Eagles in München:Unwiderstehlicher Viergesang

Die reifen "Eagles" brauchen bei ihrem Konzert in der Olympiahalle Zeit, bekehren dann aber auch Kritiker.

Oliver Hochkeppel

Am Anfang bekommt man ein bisschen Angst. Kommen da doch vier nette ältere Herrschaften in dunklen Anzügen mit Krawatte auf die Bühne der Olympiahalle und spielen gnadenlos altbackenen Countryrock und Softpop, in den schlimmsten Momenten wie eine BeeGees-Parodie klingend.

Eagles in München: Timothy B. Schmit (links) und Don Henley bei einem Auftritt in der Schweiz.

Timothy B. Schmit (links) und Don Henley bei einem Auftritt in der Schweiz.

(Foto: Foto: AP)

Wegen der Dachreparatur der Halle auch noch quasi bei Tageslicht, als wäre man bei einem nachmittäglichen Freilicht-Bardentreffen.

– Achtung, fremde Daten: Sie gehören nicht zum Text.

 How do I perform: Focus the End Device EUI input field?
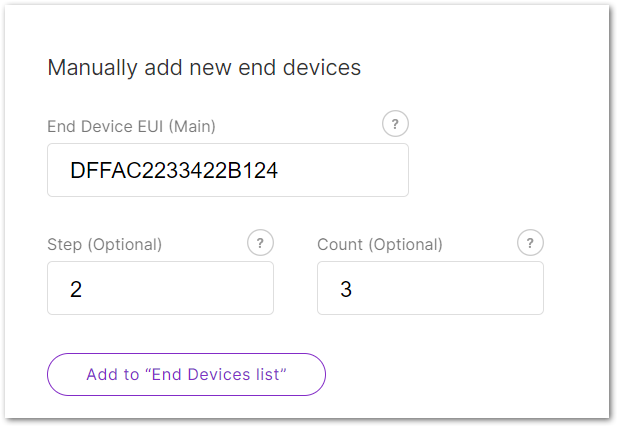pos(228,170)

Dass es sich bei dieser Altherren-Combo um die Eagles handeln muss, wird definitiv bei der vierten Nummer klar: "Hotel California", gehörig abgegriffen.

Da fällt einem die Geschichte der Band aus der Perspektive ihrer Kritiker ein: Die Saga von den Mainstream-Ehrgeizlingen, die ihre genialeren Kollegen vom Mulholland Drive ausnutzten, die Musik der 68er an die Hillbilly-Republikaner verrieten und "Peaceful Easy Feelings" daraus machten, zu einer Zeit, als aus Vietnam die Särge ankamen und Leute wie Jimi Hendrix ihre Gitarren ansteckten. Und man möchte als Kritiker draufhauen auf dieses verräterische, bigotte...

Bis einen, spätestens bei "Witchy Woman", dieser unfassbar präzise, bis heute unwiderstehliche vierstimmige Chorgesang überwältigt. Einen wieder milde stimmt. Und die Augen auch dafür öffnet, dass sich gerade in den frühen Songs beachtliche musikalische Einfälle verstecken und die Qualität der Texte allgemein unterschätzt ist.

Solchermaßen beruhigt kann man das sich Lied für Lied steigernde Konzert genießen: die gar nicht so platte Politkritik vom jüngsten Album "Long Road Out Of Eden" samt des zehnminütigen Titelsongs (wer traut sich so ein Epos noch); die von der bis zu achtköpfigen Begleitband angeheizten echten Rocksongs wie "In the City" oder "Fast Lane" aus der intensiven Drogenzeit, die dementprechend sehr psychedelisch und sogar funky werden können; die nun immer passenderen und witzigeren Video-Einspielungen.

Als es nach dreieinhalb Stunden mit "Desperado" endet, sind die Eagles-Fans im Himmel. Und alle anderen müssen eingestehen, dass diese netten älteren Herrschaften halt doch einiges drauf haben.